-- Aim of the task --
Where the line with "is (757, 909)." appears below, start writing out lines exactly, and finish with the line with "Image resolution: width=369", which is included; write out nothing else.

-- Material provided --
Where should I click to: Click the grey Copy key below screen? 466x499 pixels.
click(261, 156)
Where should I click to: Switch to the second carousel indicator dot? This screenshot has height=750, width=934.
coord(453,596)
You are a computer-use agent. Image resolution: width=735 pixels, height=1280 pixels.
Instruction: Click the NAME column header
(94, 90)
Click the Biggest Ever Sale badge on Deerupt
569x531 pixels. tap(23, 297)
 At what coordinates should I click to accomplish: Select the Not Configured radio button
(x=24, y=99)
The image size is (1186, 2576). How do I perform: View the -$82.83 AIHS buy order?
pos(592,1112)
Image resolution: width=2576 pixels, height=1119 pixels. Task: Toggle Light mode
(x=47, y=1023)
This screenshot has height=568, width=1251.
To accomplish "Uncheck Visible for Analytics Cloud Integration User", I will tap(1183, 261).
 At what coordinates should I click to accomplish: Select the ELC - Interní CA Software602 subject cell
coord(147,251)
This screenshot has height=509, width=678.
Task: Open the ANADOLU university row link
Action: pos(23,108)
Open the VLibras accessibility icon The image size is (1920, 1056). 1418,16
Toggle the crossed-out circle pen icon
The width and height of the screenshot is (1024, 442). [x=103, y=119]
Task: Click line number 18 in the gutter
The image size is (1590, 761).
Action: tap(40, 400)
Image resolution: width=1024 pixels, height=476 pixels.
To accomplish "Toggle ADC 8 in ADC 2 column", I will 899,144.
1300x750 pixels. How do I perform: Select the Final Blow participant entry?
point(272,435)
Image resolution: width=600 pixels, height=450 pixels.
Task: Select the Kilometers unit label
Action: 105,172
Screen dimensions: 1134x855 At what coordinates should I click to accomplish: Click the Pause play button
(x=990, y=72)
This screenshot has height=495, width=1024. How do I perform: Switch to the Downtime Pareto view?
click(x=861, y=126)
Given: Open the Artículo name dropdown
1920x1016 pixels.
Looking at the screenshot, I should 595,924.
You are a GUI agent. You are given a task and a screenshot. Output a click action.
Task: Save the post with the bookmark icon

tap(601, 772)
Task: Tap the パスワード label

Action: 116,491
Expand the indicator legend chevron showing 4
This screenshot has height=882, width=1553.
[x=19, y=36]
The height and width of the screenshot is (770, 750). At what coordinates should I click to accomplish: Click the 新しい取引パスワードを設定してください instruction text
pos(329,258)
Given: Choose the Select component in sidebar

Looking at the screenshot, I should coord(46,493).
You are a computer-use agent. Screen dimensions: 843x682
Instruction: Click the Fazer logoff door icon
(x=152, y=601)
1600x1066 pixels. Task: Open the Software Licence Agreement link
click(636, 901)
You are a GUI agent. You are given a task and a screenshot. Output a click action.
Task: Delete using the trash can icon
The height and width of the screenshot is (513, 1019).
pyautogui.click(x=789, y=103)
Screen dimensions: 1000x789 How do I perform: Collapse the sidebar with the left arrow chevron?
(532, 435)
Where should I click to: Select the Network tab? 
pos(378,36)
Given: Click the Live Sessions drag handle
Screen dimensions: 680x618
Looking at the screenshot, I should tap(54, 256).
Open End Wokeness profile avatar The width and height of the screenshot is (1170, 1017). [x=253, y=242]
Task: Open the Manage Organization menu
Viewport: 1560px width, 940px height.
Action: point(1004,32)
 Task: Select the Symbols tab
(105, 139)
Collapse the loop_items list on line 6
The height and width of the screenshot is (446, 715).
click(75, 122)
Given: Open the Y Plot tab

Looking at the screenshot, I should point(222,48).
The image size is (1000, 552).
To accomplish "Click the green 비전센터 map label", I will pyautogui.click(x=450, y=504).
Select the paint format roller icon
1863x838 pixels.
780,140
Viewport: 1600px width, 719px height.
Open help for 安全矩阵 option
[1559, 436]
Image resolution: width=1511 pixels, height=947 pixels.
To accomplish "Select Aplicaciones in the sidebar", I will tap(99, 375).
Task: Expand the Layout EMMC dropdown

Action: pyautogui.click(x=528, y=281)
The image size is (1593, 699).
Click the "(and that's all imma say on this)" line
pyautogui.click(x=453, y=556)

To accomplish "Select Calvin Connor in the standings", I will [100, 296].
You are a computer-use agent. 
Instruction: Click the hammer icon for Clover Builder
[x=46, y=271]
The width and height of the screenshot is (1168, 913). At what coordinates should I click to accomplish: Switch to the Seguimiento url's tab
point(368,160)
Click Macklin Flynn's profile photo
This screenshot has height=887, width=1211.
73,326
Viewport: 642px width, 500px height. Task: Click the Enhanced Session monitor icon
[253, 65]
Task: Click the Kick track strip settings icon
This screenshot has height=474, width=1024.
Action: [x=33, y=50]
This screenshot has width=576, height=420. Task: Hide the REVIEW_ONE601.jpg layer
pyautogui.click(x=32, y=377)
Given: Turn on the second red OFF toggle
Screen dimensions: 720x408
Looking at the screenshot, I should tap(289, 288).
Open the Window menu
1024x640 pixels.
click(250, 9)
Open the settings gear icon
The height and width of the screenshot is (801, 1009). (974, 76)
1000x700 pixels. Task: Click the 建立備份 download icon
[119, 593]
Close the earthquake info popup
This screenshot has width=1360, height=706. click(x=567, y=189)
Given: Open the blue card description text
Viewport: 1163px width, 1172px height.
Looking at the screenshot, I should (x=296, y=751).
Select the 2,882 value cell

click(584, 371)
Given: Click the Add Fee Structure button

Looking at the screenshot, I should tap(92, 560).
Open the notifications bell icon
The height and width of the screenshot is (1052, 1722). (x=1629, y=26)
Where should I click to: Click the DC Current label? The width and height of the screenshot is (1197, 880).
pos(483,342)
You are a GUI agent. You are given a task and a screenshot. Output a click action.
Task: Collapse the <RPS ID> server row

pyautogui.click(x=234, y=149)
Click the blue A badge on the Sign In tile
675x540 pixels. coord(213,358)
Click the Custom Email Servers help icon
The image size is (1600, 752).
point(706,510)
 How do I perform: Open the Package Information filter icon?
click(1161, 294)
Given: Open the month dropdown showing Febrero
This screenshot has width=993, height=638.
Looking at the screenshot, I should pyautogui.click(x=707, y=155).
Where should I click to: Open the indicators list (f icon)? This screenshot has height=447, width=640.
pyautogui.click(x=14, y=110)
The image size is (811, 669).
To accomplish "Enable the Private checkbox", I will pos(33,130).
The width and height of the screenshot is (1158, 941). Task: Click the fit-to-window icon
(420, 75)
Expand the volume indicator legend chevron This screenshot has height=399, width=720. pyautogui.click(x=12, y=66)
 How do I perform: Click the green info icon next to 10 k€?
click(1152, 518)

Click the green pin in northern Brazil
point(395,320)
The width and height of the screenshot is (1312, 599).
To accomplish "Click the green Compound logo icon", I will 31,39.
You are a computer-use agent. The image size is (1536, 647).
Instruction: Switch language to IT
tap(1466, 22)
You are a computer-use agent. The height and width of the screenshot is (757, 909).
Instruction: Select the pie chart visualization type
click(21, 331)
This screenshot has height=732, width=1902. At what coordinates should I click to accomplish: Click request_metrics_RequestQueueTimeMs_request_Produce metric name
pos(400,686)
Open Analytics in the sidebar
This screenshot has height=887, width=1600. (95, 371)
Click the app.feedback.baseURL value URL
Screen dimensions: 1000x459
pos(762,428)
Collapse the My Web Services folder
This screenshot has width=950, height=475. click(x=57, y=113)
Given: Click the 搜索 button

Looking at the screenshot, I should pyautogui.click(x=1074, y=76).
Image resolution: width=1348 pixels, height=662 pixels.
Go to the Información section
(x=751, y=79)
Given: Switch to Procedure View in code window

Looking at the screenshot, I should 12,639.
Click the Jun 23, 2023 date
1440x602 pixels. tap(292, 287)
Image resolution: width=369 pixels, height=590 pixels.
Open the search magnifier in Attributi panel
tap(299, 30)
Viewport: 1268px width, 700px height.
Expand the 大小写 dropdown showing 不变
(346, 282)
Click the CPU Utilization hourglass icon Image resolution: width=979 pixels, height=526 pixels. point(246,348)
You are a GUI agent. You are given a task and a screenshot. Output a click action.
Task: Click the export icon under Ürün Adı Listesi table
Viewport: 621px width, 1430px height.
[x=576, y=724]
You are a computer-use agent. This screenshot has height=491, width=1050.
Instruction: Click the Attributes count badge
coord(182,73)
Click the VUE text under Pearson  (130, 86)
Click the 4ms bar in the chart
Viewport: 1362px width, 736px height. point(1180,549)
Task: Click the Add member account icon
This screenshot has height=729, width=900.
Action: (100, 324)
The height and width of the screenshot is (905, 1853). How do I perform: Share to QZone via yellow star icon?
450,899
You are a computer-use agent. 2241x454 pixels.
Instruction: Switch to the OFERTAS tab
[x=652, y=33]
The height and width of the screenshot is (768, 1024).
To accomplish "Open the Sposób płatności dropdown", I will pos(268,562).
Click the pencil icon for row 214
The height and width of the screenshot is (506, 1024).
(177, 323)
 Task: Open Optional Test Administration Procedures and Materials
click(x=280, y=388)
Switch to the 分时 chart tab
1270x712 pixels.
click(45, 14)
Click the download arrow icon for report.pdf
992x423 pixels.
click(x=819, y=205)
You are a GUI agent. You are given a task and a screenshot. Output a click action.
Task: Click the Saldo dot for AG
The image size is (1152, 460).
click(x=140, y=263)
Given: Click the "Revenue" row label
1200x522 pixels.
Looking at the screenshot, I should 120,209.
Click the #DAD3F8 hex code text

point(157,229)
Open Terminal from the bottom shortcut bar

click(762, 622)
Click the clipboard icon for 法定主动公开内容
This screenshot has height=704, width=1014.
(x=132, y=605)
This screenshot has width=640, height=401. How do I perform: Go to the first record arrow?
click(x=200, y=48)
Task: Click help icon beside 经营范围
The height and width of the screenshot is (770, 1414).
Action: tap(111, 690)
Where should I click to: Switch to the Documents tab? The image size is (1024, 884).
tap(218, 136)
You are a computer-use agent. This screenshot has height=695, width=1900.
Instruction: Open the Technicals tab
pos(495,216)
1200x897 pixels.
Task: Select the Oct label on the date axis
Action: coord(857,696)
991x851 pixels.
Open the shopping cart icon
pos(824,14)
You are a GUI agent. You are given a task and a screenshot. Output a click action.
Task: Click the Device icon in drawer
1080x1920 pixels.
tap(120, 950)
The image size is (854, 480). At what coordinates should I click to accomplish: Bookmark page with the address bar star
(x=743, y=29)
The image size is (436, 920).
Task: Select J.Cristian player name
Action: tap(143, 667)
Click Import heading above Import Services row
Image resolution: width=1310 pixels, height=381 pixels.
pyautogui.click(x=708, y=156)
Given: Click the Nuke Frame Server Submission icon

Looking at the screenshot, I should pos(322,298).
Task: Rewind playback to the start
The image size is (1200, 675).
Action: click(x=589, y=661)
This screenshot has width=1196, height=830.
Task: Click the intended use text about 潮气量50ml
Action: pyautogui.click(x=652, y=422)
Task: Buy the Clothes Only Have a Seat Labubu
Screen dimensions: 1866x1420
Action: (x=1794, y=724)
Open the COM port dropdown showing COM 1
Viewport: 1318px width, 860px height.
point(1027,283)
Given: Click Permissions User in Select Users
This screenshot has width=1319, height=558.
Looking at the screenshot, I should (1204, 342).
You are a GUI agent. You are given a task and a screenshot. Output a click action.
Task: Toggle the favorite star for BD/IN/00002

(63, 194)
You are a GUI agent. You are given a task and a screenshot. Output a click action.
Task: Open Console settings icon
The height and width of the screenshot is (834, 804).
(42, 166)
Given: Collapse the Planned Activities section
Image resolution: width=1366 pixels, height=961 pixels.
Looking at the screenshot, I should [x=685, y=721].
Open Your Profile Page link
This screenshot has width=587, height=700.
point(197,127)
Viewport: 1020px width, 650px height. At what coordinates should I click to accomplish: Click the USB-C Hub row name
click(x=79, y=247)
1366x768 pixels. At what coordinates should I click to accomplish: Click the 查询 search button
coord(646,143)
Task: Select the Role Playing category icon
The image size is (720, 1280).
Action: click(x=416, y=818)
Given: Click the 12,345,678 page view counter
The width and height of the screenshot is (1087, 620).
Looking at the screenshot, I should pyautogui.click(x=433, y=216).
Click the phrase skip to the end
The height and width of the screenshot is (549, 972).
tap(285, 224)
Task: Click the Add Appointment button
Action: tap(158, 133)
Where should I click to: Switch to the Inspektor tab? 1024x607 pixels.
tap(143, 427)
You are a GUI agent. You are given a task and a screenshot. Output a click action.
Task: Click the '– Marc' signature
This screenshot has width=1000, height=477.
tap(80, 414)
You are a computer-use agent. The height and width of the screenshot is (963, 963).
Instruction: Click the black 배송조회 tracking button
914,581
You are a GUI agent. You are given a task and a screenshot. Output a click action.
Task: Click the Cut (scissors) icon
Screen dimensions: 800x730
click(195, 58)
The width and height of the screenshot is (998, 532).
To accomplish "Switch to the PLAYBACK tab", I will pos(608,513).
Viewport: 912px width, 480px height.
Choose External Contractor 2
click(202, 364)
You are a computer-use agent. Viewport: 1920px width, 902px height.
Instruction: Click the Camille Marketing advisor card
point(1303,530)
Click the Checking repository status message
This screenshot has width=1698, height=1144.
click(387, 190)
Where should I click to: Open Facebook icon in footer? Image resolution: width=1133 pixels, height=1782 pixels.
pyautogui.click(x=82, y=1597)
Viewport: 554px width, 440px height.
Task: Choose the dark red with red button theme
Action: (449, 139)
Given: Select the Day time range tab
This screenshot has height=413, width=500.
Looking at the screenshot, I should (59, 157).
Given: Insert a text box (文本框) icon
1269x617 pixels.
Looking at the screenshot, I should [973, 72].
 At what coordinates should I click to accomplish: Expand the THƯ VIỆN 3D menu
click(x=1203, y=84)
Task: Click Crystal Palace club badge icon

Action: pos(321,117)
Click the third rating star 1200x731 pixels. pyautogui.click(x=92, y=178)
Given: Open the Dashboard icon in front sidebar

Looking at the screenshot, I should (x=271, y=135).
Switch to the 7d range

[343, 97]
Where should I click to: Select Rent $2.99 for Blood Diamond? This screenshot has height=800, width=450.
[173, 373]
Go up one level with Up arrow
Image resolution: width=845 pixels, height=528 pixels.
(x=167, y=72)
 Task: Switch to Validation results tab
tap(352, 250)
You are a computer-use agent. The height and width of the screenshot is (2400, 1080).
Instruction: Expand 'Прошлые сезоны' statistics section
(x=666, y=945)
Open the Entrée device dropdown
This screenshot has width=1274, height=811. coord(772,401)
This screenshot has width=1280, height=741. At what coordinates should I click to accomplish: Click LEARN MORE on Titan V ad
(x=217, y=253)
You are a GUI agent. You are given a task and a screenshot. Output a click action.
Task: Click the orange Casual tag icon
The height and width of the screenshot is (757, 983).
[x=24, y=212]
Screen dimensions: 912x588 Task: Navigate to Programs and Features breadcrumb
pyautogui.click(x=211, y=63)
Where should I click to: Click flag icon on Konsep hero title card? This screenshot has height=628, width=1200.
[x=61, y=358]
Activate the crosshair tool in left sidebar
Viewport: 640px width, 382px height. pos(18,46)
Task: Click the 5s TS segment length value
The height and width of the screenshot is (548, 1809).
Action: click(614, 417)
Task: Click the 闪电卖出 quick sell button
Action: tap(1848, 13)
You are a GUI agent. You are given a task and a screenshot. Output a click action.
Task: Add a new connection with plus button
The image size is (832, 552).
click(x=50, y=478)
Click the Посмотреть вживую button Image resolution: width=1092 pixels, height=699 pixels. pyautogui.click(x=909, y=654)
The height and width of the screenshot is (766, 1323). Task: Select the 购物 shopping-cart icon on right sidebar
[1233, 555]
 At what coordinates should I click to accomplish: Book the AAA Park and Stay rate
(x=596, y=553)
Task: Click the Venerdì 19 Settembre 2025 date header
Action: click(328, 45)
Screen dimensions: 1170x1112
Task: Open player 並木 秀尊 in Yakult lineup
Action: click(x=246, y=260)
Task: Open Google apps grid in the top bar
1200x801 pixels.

-- Exercise result --
You are a computer-use agent. The height and width of the screenshot is (757, 909).
Instruction: Select the pie chart visualization type
click(21, 331)
This screenshot has height=732, width=1902. At what coordinates should I click to accomplish: Click request_metrics_RequestQueueTimeMs_request_Produce metric name
pos(400,686)
Open Analytics in the sidebar
This screenshot has height=887, width=1600. (95, 371)
Click the app.feedback.baseURL value URL
Screen dimensions: 1000x459
pos(762,428)
Collapse the My Web Services folder
This screenshot has width=950, height=475. click(x=57, y=113)
Given: Click the 搜索 button

Looking at the screenshot, I should pyautogui.click(x=1074, y=76).
Image resolution: width=1348 pixels, height=662 pixels.
Go to the Información section
(x=751, y=79)
Given: Switch to Procedure View in code window

Looking at the screenshot, I should 12,639.
Click the Jun 23, 2023 date
1440x602 pixels. tap(292, 287)
Image resolution: width=369 pixels, height=590 pixels.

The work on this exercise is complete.